_EXTRACT_
════════════════════

LeetCode Subsets2
Description
Given a collection of integers that might contain duplicates, nums, return all possible subsets.
Note:
Elements in a subset must be in non-descending order.
The solution set must not contain duplicate subsets.
For example,
If nums = [1,2,2], a solution is:
[
[2],
[1],
[1,2,2],
[2,2],
[1,2],
[]
]
The original problem is here.
The original code is here.
My Solution
I solve this problem in C++, as below:
/*
*Subsets 2
*Author: shuaijiang
*Email: zhaoshuaijiang8@gmail.com
*/
#include<iostream>
#include<vector>
#include<stdlib.h>
using namespace std;
class Solution {
public:
vector<vector<int>> subsetsWithDup(vector<int>& nums){
vector<vector<int>> result;
if(nums.size()<=0)

════════════════════

_MATERIAL_
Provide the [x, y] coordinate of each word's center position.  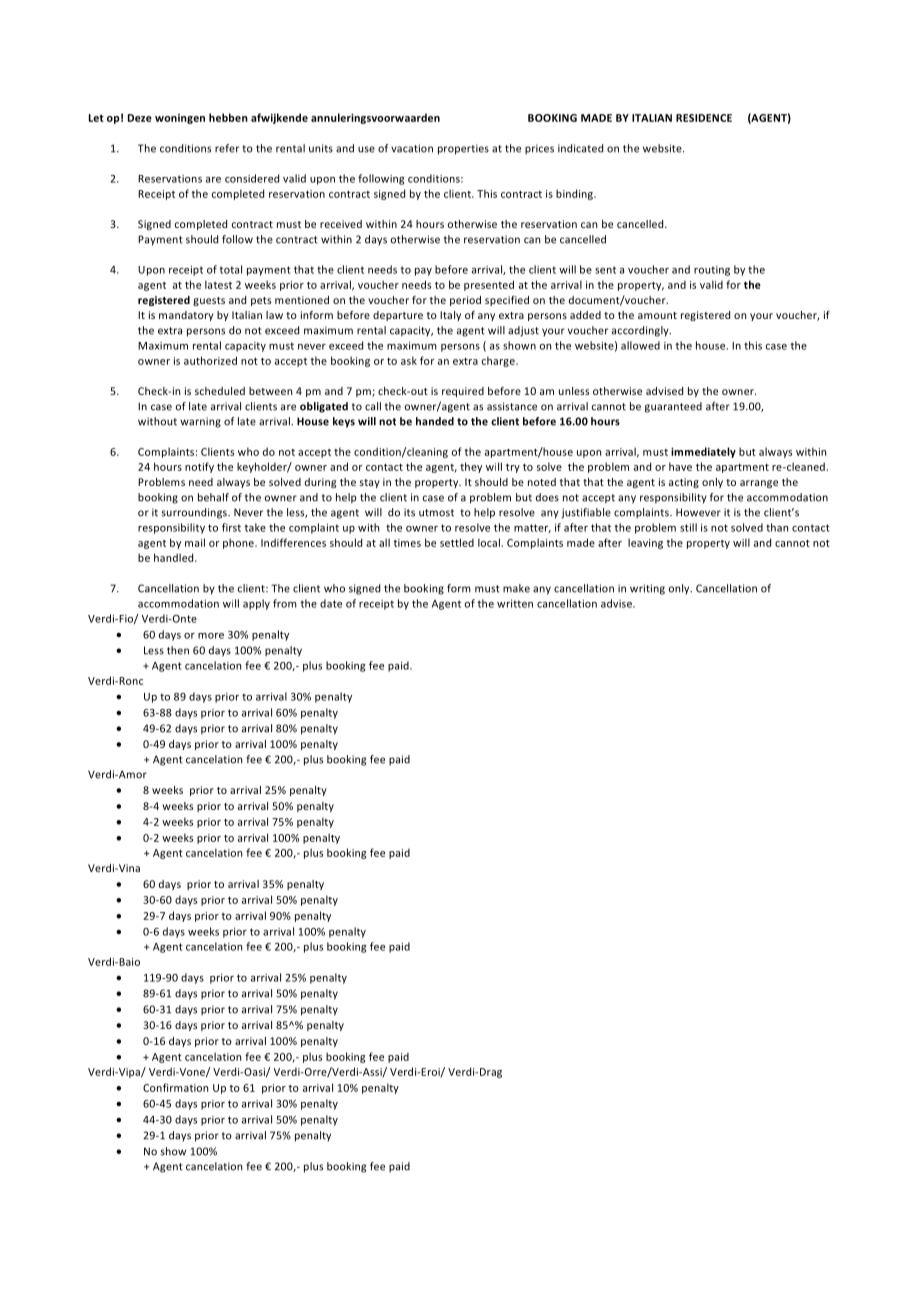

════════════════════

_PROBLEM SET_
- a) Decide whether each statement below agrees with the Subsets2 page. For each, answer yes or no and quote the deciding words of the page. (i) The page says the problem is solved in C++. (ii) The page allows the solution set to contain duplicate subsets. (iii) The page allows the elements in a subset to appear in any order.
- b) Answer these questions from the Subsets2 page.
(i) What value of nums does the example use?
(ii) Which header files does the code include?
(iii) What is the name of the function declared in the Solution class?
- c) Copy out the passage of the Subsets2 page that begins at the words "The solution set" and stops after "code is here.", changing "original" to "source" wherever it appears.

_SOLUTIONS TO EACH TASK_
- a)
(i) Yes: "I solve this problem in C++, as below:"
(ii) No: "The solution set must not contain duplicate subsets."
(iii) No: "Elements in a subset must be in non-descending order."

- b)
(i) [1,2,2]
(ii) iostream, vector and stdlib.h
(iii) subsetsWithDup

- c)
The solution set must not contain duplicate subsets.
For example,
If nums = [1,2,2], a solution is:
[
[2],
[1],
[1,2,2],
[2,2],
[1,2],
[]
]
The source problem is here.
The source code is here.